Auth: No in-app token. Same Cloudflare-Access posture as the sibling POST/DELETE /api/admin/tenants write paths and the rest of /api/admin/*. Do not expose via public ingress.

Query params: none. Returns the full roster (no owner-scoping today — effectively 1 active tenant = invotek; owner-scoping is future work if the roster grows).

Response (200):

{
  "tenants": [
    {
      "id": "invotek",
      "name": "Invotek",
      "githubOrg": "dashecorp",
      "status": "active",
      "type": "first-party",
      "installationId": 12345678
    }
  ]
}

Per-row fields:

Field	Type	Description
`id`	string	Stable lower-case tenant slug (Marten document identity)
`name`	string	Human-readable name
`githubOrg`	string	GitHub org that maps to this tenant (lower-case)
`status`	string	`"active"` or `"suspended"` — only `"active"` tenants resolve at the ingress boundary
`type`	string	Operator-policy classification, raw — `"first-party"` or `"b2c"` (rc#1873). Surfaced as-is; clients render their own label, no server-side B2B/B2C mapping
`installationId`	long?	GitHub App installation id when known; `null` until per-tenant App installs are mapped

The projection is closed — adding a field to the Tenant Marten document does NOT silently leak through this endpoint. Internal-only fields stay internal.

Force-Done (Epic override)¶

POST /api/admin/issues/force-done?repo=owner%2Frepo&issueNumber=N

Operator escape hatch for a parent epic that was blocked by the epic-completion guard (rc#459). Use when the team has deliberately abandoned remaining sub-issues and wants to declare the epic done without waiting for all subs to reach done/production.

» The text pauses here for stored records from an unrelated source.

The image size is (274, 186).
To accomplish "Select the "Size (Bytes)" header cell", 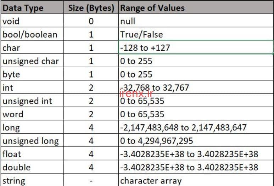I will pyautogui.click(x=91, y=8).
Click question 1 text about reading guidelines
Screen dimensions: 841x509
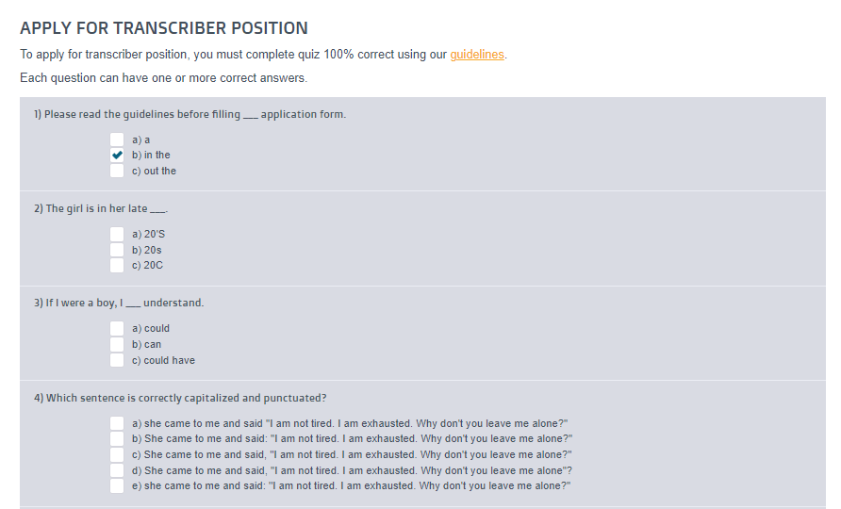[190, 114]
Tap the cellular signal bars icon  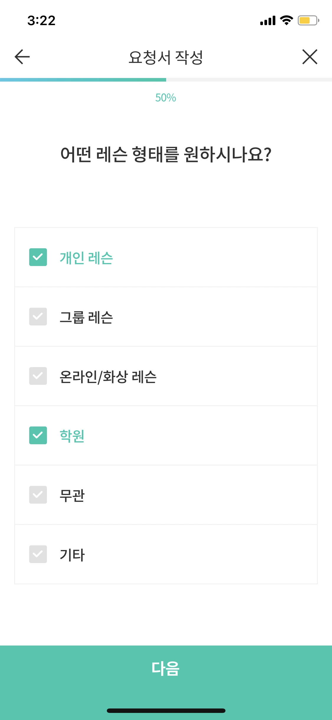point(267,21)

Auth: No token required. Relies on cluster-network trust (internal ClusterIP only — the same model used by all /api/admin/* endpoints). Do not expose via public ingress.

Query params:

Param	Type	Required	Description
`repo`	string	✅	Repository slug, e.g. `dashecorp/rig-conductor` (URL-encode the `/`)
`issueNumber`	int	✅	GitHub issue number of the parent epic

Responses:

Status	Body	Meaning
200	`{"forcedDone": true, "previousState": "deploying", "repo": "...", "issueNumber": N}`	Transition emitted
200	`{"alreadyDone": true, "state": "done", ...}`	Epic was already done/production — no-op
404	`{"error": "Issue ... not found in conductor"}`	Issue not tracked in conductor

Example:

curl -X POST \
  "http://rig-conductor-api:8080/api/admin/issues/force-done?repo=dashecorp%2Frig-conductor&issueNumber=433"

Architecture¶

POST /api/events → SubmitEvent (Use Case) → IEventStore (Port) → MartenEventStore (Adapter) → PostgreSQL

GET /api/queue   → IIssueQuery (Port) → MartenIssueQuery (Adapter) → PostgreSQL (Marten projection)

Clean Architecture: endpoints delegate to use cases/ports, never touch Marten directly.